──────── Ausgewählter Textauszug ────────
Ein Sündchen nach Tisch


Ein Sündchen nach Tisch
Historisches zu drei Weihnachtsgeschenken im Radeberger Weihnachtstrubel von früher
Zum Weihnachtsfest 1913 wurde u. a. im Radeberger Weihnachtsgeschäft das „Schlummerkissen für den Bräutigam oder Ehemann“ angeboten. Verkaufswert: 1,20 Mark. Das industriell in Serie im Schlesischen gefertigte Kissen hatte die Aufschrift: „Ein Stündchen nach Tisch – hält den Mann jung und frisch!“ Eigentlich kein Renner, wie man in der ersten Welle des Angebots am 1. Advent feststellte. Verkauft wurden gerade mal 46 Stück. Doch dann die Sensation und das ohne Werbung. Beinahe beiläufig kam eine mit grünem Stoff bezogene Variante zum „Schnäppchenpreis“ von 80 Pfennig auf den Markt. Es fiel erst auf, als es zum 2. Advent plötzlich eine ungeahnte Nachfrage gab. Was war geschehen?
──────── Gespeicherte Zeilen ────────
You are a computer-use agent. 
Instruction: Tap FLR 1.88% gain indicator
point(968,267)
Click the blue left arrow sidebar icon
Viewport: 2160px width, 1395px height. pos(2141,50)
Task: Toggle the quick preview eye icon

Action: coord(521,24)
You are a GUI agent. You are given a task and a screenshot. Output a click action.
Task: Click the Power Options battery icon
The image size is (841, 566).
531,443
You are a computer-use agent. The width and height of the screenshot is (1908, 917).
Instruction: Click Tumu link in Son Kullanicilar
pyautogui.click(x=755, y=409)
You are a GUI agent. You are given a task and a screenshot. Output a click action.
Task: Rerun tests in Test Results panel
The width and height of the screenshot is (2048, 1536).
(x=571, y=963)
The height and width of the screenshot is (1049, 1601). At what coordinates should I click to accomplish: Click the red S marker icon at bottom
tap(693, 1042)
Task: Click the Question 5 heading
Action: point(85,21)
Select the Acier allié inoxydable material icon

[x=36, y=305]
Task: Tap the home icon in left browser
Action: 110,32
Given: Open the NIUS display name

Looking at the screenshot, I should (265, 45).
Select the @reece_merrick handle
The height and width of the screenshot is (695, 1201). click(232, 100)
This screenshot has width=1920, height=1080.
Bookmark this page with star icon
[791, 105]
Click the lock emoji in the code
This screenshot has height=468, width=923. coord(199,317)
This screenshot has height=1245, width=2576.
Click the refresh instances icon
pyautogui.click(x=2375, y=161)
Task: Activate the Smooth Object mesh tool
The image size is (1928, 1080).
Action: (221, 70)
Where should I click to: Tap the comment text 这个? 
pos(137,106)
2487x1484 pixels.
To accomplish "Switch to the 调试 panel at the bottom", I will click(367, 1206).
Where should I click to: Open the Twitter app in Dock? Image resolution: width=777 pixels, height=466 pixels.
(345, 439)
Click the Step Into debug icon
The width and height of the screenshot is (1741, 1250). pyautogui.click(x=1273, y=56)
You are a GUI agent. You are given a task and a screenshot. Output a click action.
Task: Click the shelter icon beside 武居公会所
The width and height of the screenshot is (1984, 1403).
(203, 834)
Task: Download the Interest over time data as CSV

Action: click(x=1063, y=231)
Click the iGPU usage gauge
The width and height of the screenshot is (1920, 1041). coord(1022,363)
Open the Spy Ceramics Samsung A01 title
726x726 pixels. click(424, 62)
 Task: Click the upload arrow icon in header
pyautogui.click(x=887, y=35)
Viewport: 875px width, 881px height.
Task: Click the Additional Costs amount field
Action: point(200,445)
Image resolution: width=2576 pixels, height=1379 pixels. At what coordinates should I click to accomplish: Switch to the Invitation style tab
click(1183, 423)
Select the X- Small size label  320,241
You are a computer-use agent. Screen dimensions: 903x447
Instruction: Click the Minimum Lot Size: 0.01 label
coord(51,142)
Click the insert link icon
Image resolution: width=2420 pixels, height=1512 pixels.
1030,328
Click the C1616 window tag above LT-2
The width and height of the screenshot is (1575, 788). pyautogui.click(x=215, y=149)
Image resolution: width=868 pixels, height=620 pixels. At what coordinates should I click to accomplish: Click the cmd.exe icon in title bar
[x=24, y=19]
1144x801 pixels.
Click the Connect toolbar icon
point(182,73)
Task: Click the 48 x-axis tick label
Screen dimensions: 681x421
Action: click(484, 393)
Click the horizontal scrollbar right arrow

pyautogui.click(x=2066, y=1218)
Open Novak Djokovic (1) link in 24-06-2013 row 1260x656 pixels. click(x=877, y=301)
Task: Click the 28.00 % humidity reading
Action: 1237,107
────────
Aufgaben
A. Beantworten Sie anhand des Textauszugs über die Radeberger Weihnachtsgeschenke folgende Fragen:
(i) Wie viel kostete das „Schlummerkissen für den Bräutigam oder Ehemann“ im Jahr 1913?
(ii) Wie viele Kissen wurden in der ersten Welle des Angebots am 1. Advent verkauft?
(iii) Zu welchem Preis kam die grün bezogene Variante auf den Markt?
B. Übertragen Sie den Satz „Es fiel erst auf, als es zum 2. Advent plötzlich eine ungeahnte Nachfrage gab.“ aus dem Textauszug über die Radeberger Weihnachtsgeschenke ins Englische.
C. Führen Sie den Text über das Radeberger Schlummerkissen im Anschluss an die Frage „Was war geschehen?“ weiter.

Lösungen
A.
(i) 1,20 Mark
(ii) 46 Stück
(iii) 80 Pfennig

B. It was only noticed when, around the second Sunday of Advent, there was suddenly an unexpected demand.

C.
Die grüne Variante des vorher wenig beachteten Schlummerkissens hatte einen Fehler im Text. Hier stand drauf: „Ein Sündchen nach Tisch – hält den Mann jung und frisch!“ Die Mund-zu-Mund-Propaganda wirkte besser als jede gute Annonce. Guido Wünsche, Händler am Eingang zum Freudenberg, musste nachbestellen. Schnell hatte er erkannt, dass er einen „Knüller“ verkaufte. „Nur hier!“, „Nur noch bis 18. Dezember!“, „Jeder Posten muss raus“ oder „Beim Kauf von Herrenkleidung im Wert von 18 Mark gibt es die Schlummerrolle kostenlos dazu!“. Jetzt lief das Geschäft, Wünsche soll nach eigenen Angaben über 5000 solcher Kissen abgegeben haben, selbst aus Leipzig und Magdeburg kamen Anfragen. Natürlich wurde der Preis mit 1,40 Mark deutlich angehoben und somit ein zusätzliches Geschäft gemacht.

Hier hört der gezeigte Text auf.